Start of Data shown

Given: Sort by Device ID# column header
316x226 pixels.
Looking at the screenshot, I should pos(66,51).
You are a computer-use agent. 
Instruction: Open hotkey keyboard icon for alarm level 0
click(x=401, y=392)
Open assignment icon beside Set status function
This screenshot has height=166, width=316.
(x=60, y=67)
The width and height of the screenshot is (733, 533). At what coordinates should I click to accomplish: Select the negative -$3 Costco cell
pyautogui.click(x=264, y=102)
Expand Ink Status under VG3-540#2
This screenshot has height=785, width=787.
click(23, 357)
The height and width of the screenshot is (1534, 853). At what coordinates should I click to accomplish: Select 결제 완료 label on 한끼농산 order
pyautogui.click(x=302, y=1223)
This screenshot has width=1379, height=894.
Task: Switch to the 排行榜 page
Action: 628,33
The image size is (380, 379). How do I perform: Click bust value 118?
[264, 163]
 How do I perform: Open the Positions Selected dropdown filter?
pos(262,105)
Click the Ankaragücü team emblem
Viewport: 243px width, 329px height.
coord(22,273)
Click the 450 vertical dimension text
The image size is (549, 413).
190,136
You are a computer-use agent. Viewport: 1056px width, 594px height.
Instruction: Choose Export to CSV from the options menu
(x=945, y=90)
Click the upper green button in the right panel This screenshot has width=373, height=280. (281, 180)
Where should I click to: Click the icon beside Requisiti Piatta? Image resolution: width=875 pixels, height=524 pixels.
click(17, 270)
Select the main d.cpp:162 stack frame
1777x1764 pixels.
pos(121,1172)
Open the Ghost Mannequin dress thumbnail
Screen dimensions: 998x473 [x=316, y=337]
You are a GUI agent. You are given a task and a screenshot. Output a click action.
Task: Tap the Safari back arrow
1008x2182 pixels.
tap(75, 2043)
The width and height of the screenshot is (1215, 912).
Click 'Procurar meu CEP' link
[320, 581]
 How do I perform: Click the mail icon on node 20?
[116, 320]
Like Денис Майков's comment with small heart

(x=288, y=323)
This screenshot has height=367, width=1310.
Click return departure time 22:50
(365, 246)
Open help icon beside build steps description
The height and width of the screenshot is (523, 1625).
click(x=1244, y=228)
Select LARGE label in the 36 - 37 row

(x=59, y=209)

End of Data shown

▸ What you should do
In the records above, swap every "Instruction" for "Command" and write them out again with nothing else changed.

▸ Exercise answer
Given: Sort by Device ID# column header
316x226 pixels.
Looking at the screenshot, I should pos(66,51).
You are a computer-use agent. 
Command: Open hotkey keyboard icon for alarm level 0
click(x=401, y=392)
Open assignment icon beside Set status function
This screenshot has height=166, width=316.
(x=60, y=67)
The width and height of the screenshot is (733, 533). At what coordinates should I click to accomplish: Select the negative -$3 Costco cell
pyautogui.click(x=264, y=102)
Expand Ink Status under VG3-540#2
This screenshot has height=785, width=787.
click(23, 357)
The height and width of the screenshot is (1534, 853). At what coordinates should I click to accomplish: Select 결제 완료 label on 한끼농산 order
pyautogui.click(x=302, y=1223)
This screenshot has width=1379, height=894.
Task: Switch to the 排行榜 page
Action: 628,33
The image size is (380, 379). How do I perform: Click bust value 118?
[264, 163]
 How do I perform: Open the Positions Selected dropdown filter?
pos(262,105)
Click the Ankaragücü team emblem
Viewport: 243px width, 329px height.
coord(22,273)
Click the 450 vertical dimension text
The image size is (549, 413).
190,136
You are a computer-use agent. Viewport: 1056px width, 594px height.
Command: Choose Export to CSV from the options menu
(x=945, y=90)
Click the upper green button in the right panel This screenshot has width=373, height=280. (281, 180)
Where should I click to: Click the icon beside Requisiti Piatta? Image resolution: width=875 pixels, height=524 pixels.
click(17, 270)
Select the main d.cpp:162 stack frame
1777x1764 pixels.
pos(121,1172)
Open the Ghost Mannequin dress thumbnail
Screen dimensions: 998x473 [x=316, y=337]
You are a GUI agent. You are given a task and a screenshot. Output a click action.
Task: Tap the Safari back arrow
1008x2182 pixels.
tap(75, 2043)
The width and height of the screenshot is (1215, 912).
Click 'Procurar meu CEP' link
[320, 581]
 How do I perform: Click the mail icon on node 20?
[116, 320]
Like Денис Майков's comment with small heart

(x=288, y=323)
This screenshot has height=367, width=1310.
Click return departure time 22:50
(365, 246)
Open help icon beside build steps description
The height and width of the screenshot is (523, 1625).
click(x=1244, y=228)
Select LARGE label in the 36 - 37 row

(x=59, y=209)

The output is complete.